-- Start STORED ROWS --

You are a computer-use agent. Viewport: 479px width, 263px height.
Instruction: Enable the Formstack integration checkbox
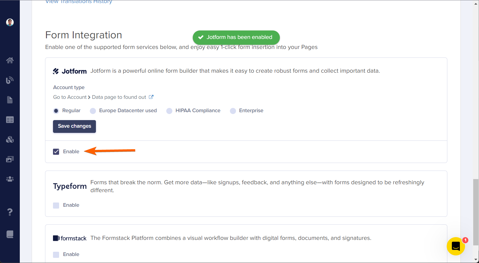click(56, 254)
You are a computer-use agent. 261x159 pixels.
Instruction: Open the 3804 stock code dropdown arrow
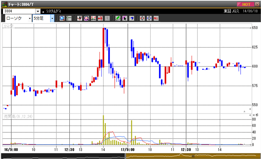(x=38, y=11)
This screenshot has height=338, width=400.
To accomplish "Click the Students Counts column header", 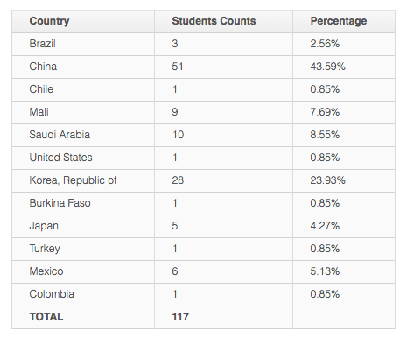I will coord(223,21).
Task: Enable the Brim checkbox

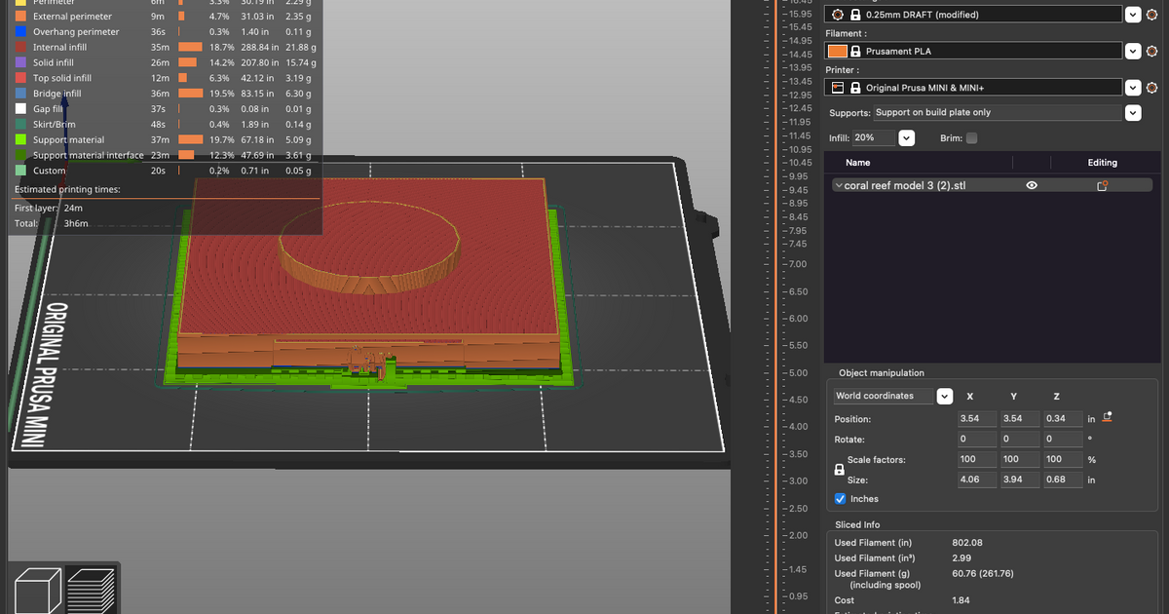Action: point(971,138)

-- End STORED ROWS --

SET PROBLEM:
How many lines of the records above contain the string "computer", matching case exactly? Reply with the number alone.

FULL RESPONSE:
2